Orsted’s Ocean Wind 1, Sunrise Wind, and Revolution Wind projects are adversely impacted by several supplier delays, which may trigger impairments of up to 5 billion crowns ($.73 billion). And, the company’s discussions with “senior federal stakeholders” on obtaining more U.S. tax credits for its offshore wind projects had not progressed as expected, which in turn could lead to impairments of another 6 billion crowns ($.88 billion). Further, the increase in long-dated interest rates in the United States affected both offshore as well as some onshore wind projects and will cause impairments of around 5 billion crowns ($.73 billion).

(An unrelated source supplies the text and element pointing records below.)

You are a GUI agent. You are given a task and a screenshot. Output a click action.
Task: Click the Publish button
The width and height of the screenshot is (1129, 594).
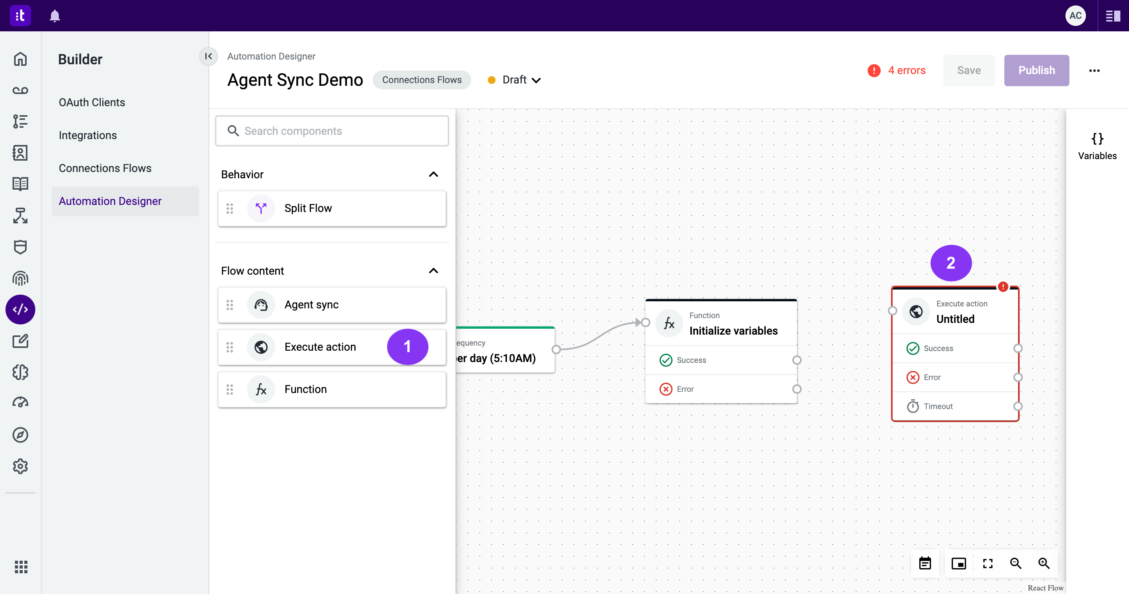click(1037, 70)
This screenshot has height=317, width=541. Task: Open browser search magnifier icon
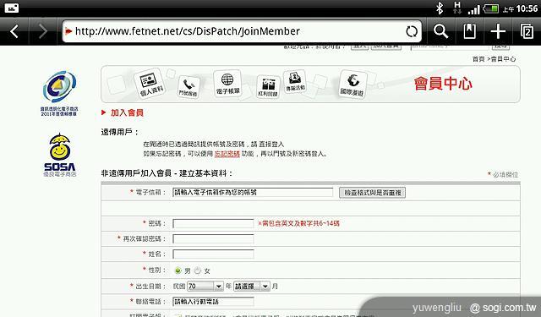440,31
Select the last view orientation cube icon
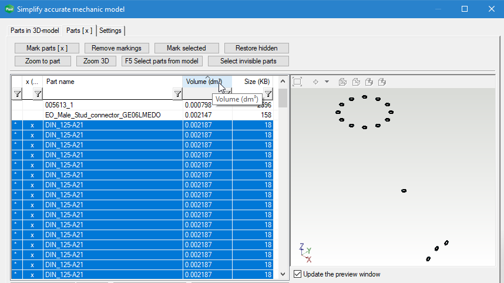504x283 pixels. point(382,82)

Siemens Energy announced that quality problems at its wind turbine unit would take years to fix, wiping over a third off its market value and dealing a blow to one of the world’s biggest suppliers of wind turbines. Deeper-than-expected problems affected up to 15 to 30 percent of the more than 132 gigawatts worth of wind turbines worldwide. The repair bill for onshore turbines is expected at €1.6 billion ($1.75 billion) with extra costs leading to another €600 million ($655 million) for its offshore business to fix flaws in rotor blades and bearings that could cause damage ranging from small cracks to component failures that would need to be replaced. Serious problems would require the turbine to be removed and repaired onshore by sending in a massive ship, which can only be done in the summer due to safety reasons.

Biden’s Offshore Wind Goal

President Joe Biden set a goal of deploying 30 gigawatts of offshore wind by the end of the decade and development in the Gulf of Mexico is key to hitting that target as the three offered Gulf leases combined had the potential to account for more than 10 percent of that amount. The auctioned sites have the potential capacity of 3.7 gigawatts that the Biden administration says could be used to produce “green” hydrogen and provide power to Gulf Coast refineries, ports and shipyards. Hydrogen is made by electrolyzing water and it is considered “green” if produced with renewable energy, but is currently much more expensive than “grey hydrogen” produced using natural gas, which makes up almost all of the world’s hydrogen production.

Conclusion

Biden’s dream of 30 gigawatts of offshore wind is having problems as the recent lease sale in the Gulf of Mexico yielded only one bid off Louisiana, where the Governor has a goal of 5 gigawatts of offshore wind by 2035. Prior lease sales off the Atlantic coast have done much better as those states have mandates forcing utilities to purchase the power at agreed upon rates. Consumers in those areas will pay the price their elected officials are forcing on them. Offshore wind is very expensive—over 3 times the cost of onshore wind—and is intermittent, dependent on wind resources that are weather driven. Despite its huge costs, offshore wind must also have back-up power available to ensure that the lights do not go out when the wind stops blowing. The Gulf coast areas are less conducive to offshore wind than the Atlantic coasts due to lower wind speeds, greater propensity for seasonal hurricanes and soft soils. But even on the Atlantic coast, offshore wind developers are renegotiating contracts due to supply chain difficulties, increasing inflation and soaring interest rates. Some projects have even been canceled.